→ **Text excerpt**
In Bratt, the Ninth Circuit affirmed a district court's finding that an employer acted in good faith even though the employer "did not do as good a job as it could have done." 912 F.2d at 1072. The Ninth Circuit found it sufficient that the "person assigned to make the coverage decisions arguably was adequately qualified, and his decisions whether to make more extensive studies of individual jobs and corresponding data involved practical considerations on how best to complete the required evaluations in a timely fashion." Id. The court further emphasized that there was "no evidence that the County attempted to evade its responsibilities under the Act." Id.

Defendant has put forth evidence showing that it took affirmative steps to determine the Trainers' FLSA classification during the bidding process for the GDIT subcontract. Roseann Lent, defendant's Human Capital Director, explains that she has had "extensive experience" with the FLSA and that she "analyzed whether each position was exempt or non-exempted" under the FLSA. (Lent Decl. ¶¶ 2, 8 (Docket No. 99-6).) As part of that process, Lent visited an existing GDIT call-center on September 25, 2012 and learned that the Trainers at that call center performed some supervisory tasks. (Id. ¶ 7.) Based on that visit, she noted: "Staff [Trainers] at higher level and then move trainers to other jobs during peak time, such as acting supervisor of CSR's. [The visited call-center] shared success stories of trainers to acting supervisor--ability to return to classroom with a better understanding." (Id. Ex. 1 at 5.)

→ **Input data**
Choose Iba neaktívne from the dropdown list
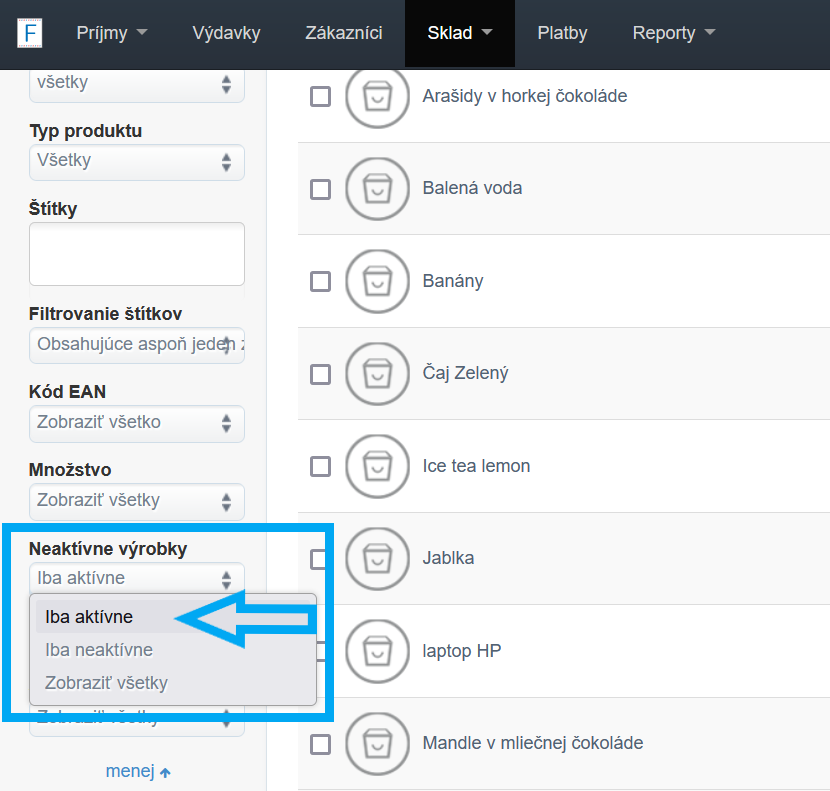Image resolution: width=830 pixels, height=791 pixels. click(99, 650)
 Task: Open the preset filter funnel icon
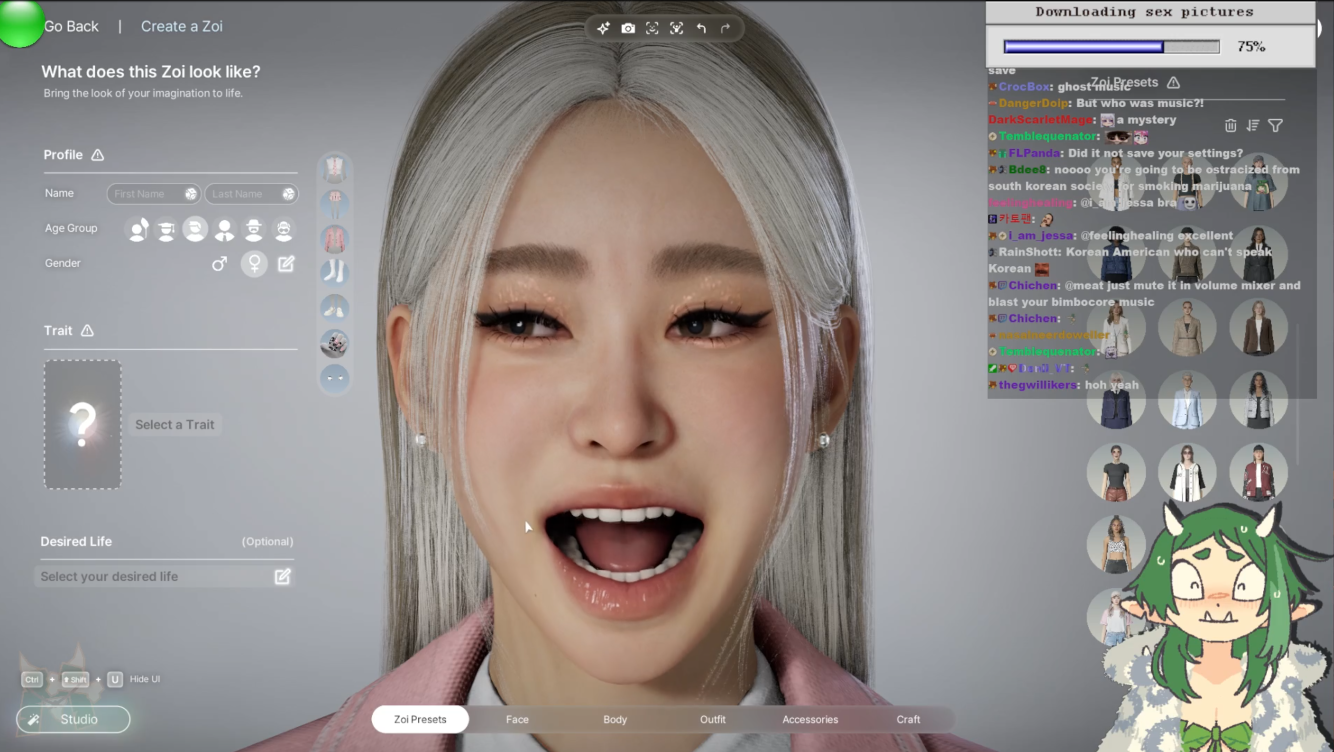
--
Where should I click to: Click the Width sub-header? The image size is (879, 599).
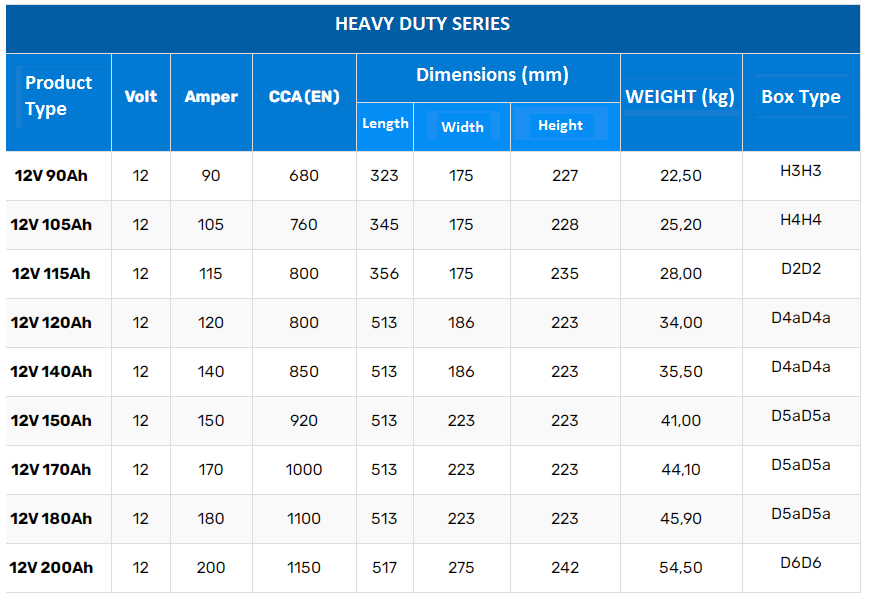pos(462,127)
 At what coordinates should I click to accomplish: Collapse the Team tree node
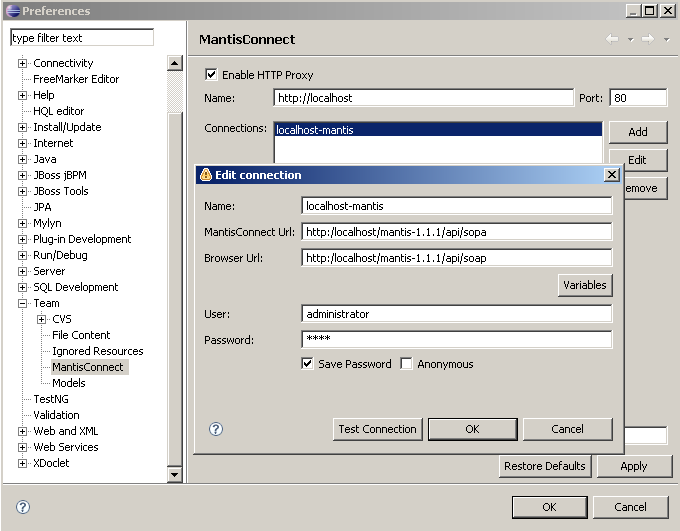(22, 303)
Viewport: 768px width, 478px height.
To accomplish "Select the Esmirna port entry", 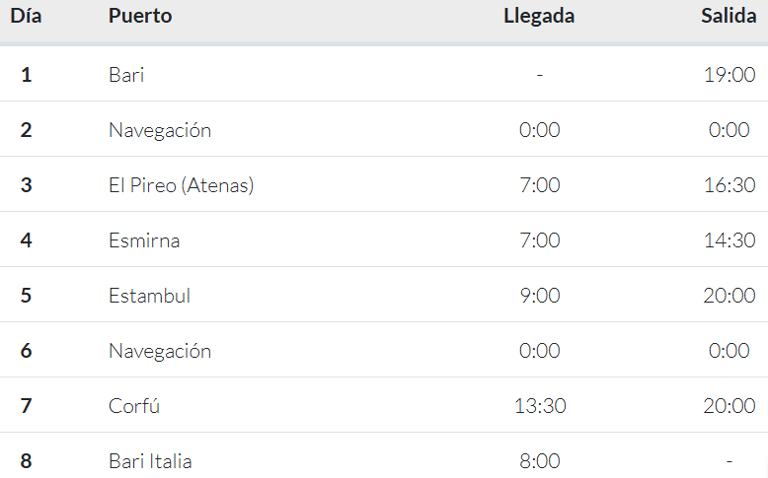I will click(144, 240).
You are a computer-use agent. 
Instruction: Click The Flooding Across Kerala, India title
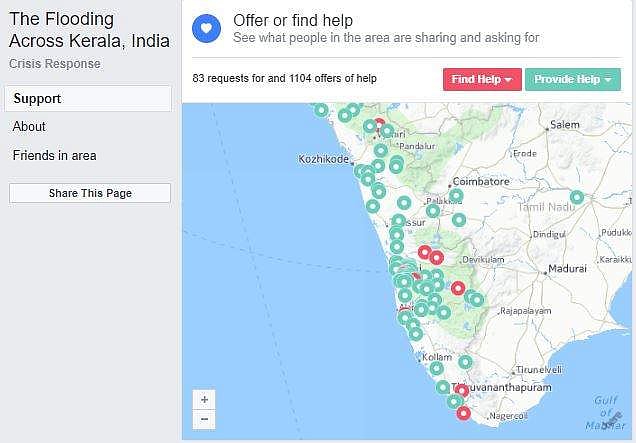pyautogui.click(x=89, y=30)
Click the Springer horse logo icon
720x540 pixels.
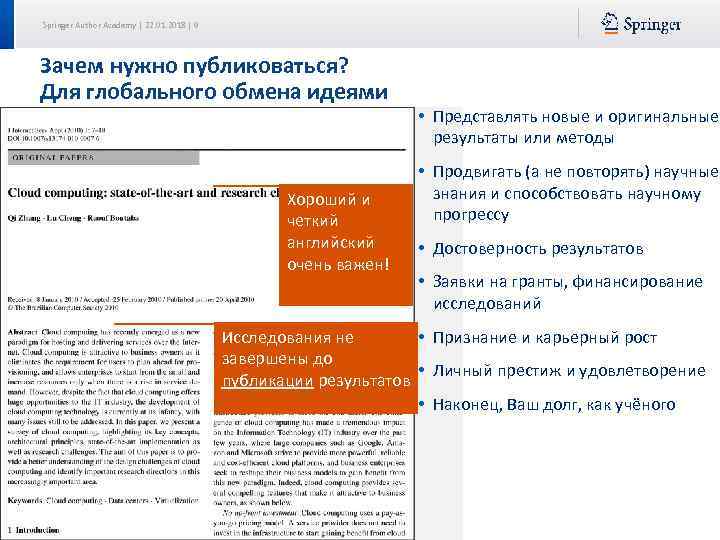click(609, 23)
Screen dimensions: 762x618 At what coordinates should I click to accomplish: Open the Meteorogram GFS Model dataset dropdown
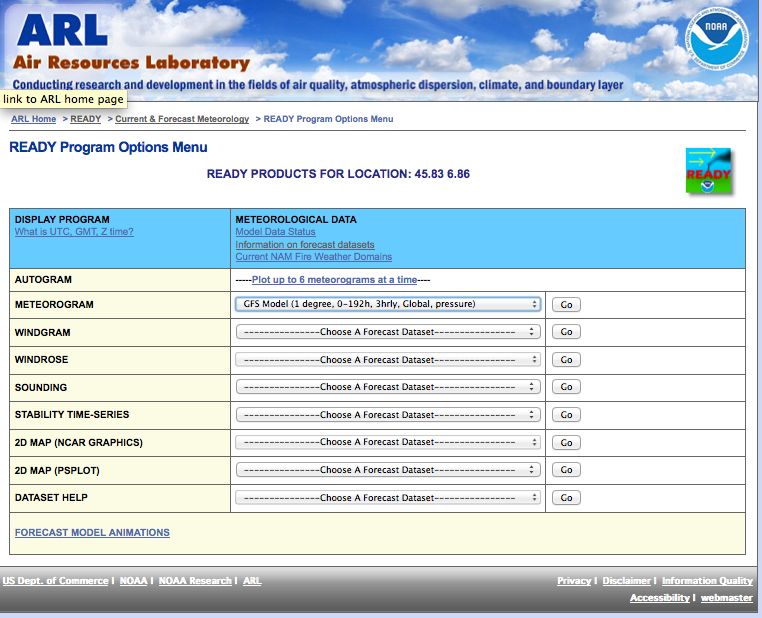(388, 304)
* * *
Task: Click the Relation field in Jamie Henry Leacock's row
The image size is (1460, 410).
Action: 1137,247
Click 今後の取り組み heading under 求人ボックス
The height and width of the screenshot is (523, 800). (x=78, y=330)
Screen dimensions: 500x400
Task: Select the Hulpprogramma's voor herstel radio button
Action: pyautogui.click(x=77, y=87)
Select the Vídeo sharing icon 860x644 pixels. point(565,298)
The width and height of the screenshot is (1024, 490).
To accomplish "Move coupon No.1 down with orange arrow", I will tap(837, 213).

→ **Directions**
a. Using the court excerpt above, decide whether each statement agrees with it. Answer yes or no for each and quote the deciding words exactly.
(i) The Ninth Circuit reversed the district court's finding in Bratt.
(ii) Roseann Lent is the defendant's Human Capital Director.
(iii) Lent visited an existing GDIT call-center on September 25, 2012.
b. According to the court excerpt above, what did Lent learn about the Trainers during her call-center visit?
c. List every citation that appears inside parentheses in the court excerpt above.

→ **Responses by task**
a.
(i) No: "the Ninth Circuit affirmed a district court's finding that an employer acted in good faith"
(ii) Yes: "Roseann Lent, defendant's Human Capital Director"
(iii) Yes: "Lent visited an existing GDIT call-center on September 25, 2012"

b. She learned that the Trainers at that call center performed some supervisory tasks.

c.
(Lent Decl. ¶¶ 2, 8 (Docket No. 99-6).)
(Id. ¶ 7.)
(Id. Ex. 1 at 5.)